パワー半導体市場、2030年に5兆3587億円規模へ:富士経済が世界市場を調査
富士経済は、パワー半導体の世界市場を調査した。電動車や再生可能エネルギーの普及などによって、需要拡大が期待されるパワー半導体市場は、2022年見込みの2兆3386億円に対し、2030年は5兆3587億円規模に拡大すると予測した。
次世代パワー半導体市場は、2030年に1兆円を突破
富士経済は2022年5月、パワー半導体の世界市場を調査し、その結果を発表した。電動車や再生可能エネルギーの普及などによって、需要拡大が期待されるパワー半導体市場は、2022年見込みの2兆3386億円に対し、2030年は5兆3587億円規模に拡大すると予測した。
今回の調査は、「シリコンパワー半導体」と、SiCやGaN、酸化ガリウム、ダイヤモンドをベースとした「次世代パワー半導体」を対象とした。また、パワー半導体向けの「構成部材」20品目と「製造装置」19品目についても調べた。調査期間は2021年12月〜2022年2月。
パワー半導体市場は、5G関連などの情報通信機器分野や、中国、欧州における自動車・電装分野の需要増加などもあり、2021年は2020年に比べ20.7%も増加した。
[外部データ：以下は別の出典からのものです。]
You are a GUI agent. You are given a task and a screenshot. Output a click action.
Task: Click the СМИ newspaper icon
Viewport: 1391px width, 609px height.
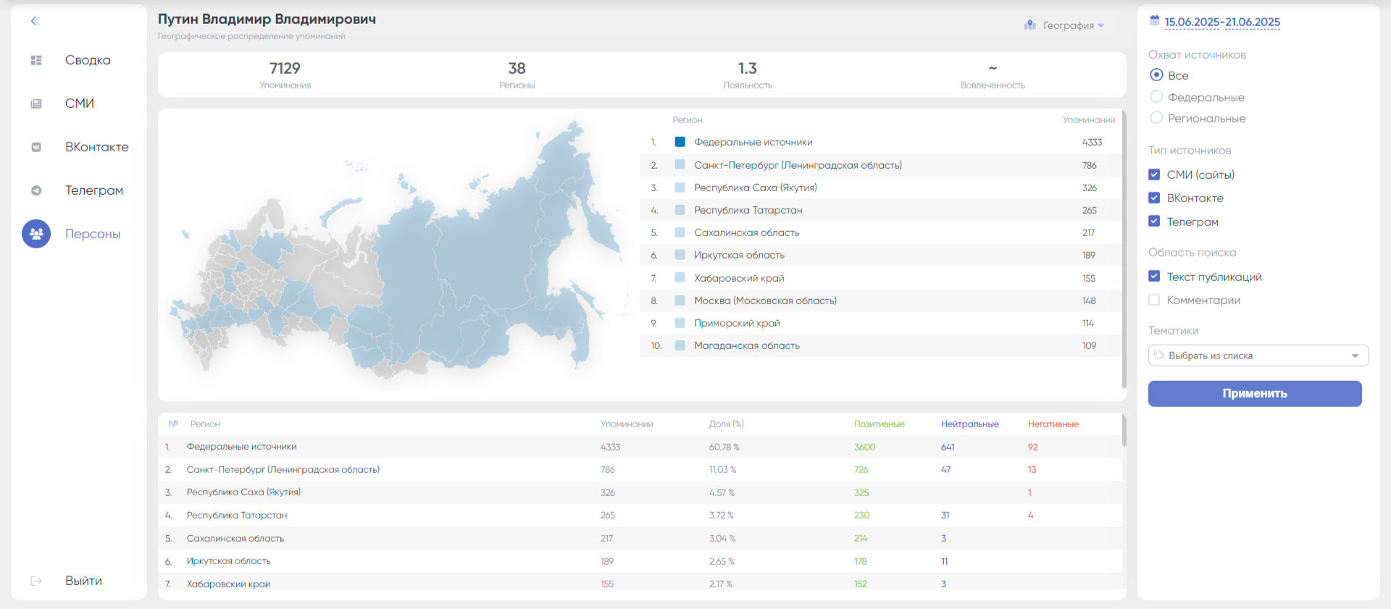(x=36, y=104)
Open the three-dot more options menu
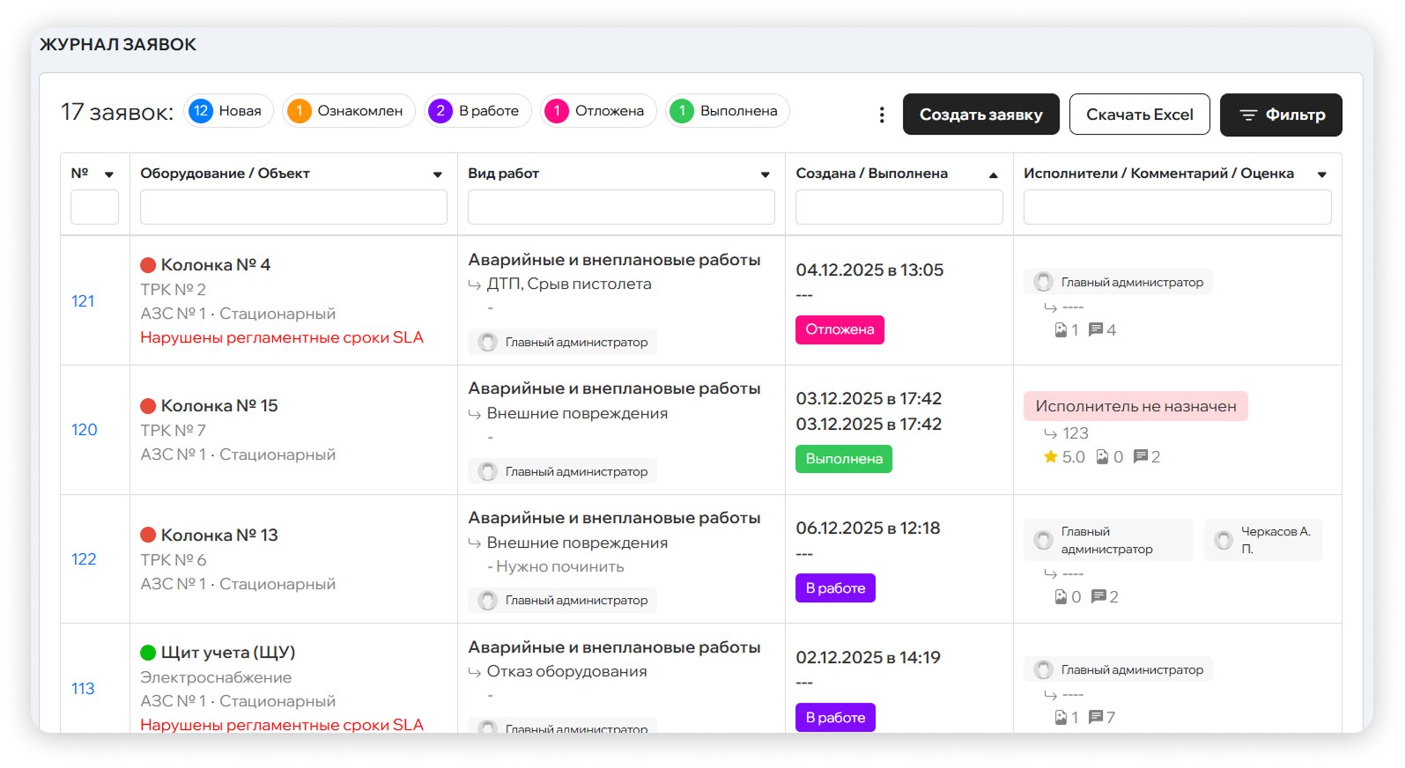The height and width of the screenshot is (768, 1405). point(882,114)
2022年も拡大基調は続くが、部材の供給不足といった課題もあり、11.8%増の2兆3386億円を見込む。
今後も電気自動車や再生可能エネルギー製品の普及が期待されているため、2030年には5兆3587億円になると予測した。特に、中国市場は需要地としても拡大しており、中国系パワー半導体メーカーの台頭が注目される。
パワー半導体の中でも、大きな伸びを見込むのが次世代パワー半導体である。2022年見込みの1249億円に対し、2030年には1兆円を超える規模となる。
注目する次世代パワー半導体市場として、「SiCパワー半導体」「GaNパワー半導体」「酸化ガリウムパワー半導体」を挙げた。SiC-SBD、SiC-FET、SiCパワーモジュールなどを対象としたSiCパワー半導体市場は、サーバ電源や太陽光発電装置、電動車や充電インフラ向けなどで需要が拡大する。これによって、2030年は9694億円規模になると予測した。
GaNパワー半導体市場は、ACアダプターやサーバ電源、ロボット、電動車などの用途で需要が拡大し、2030年の市場規模は305億円と予測した。酸化ガリウムパワー半導体は、2022年より量産が始まった。民生機器分野に加え、情報通信機器や産業機器での採用に期待する。自動車・電装分野向けの製品開発も進んでいる。次世代パワー半導体の中でも、高耐圧で低損失、低コスト化が可能だという。このため、2030年には470億円の市場規模を予測した。
この他、構成部材は、絶縁放熱基板や封止材料などが市場をけん引する。今後はシンタリング接合材や窒化ケイ素回路基板などの伸びが期待できるという。この結果、2022年見込みの2753億円に対し、2030年の市場規模は4994億円と予測した。
製造装置は、SiCウエハーの8インチ化などにより、2022年も需要は拡大する見通し。ただし、半導体不足などの影響で納期の長期化が懸念されている。市場規模は2022年見込みの2085億円に対し、2030年は3736億円と予測されている。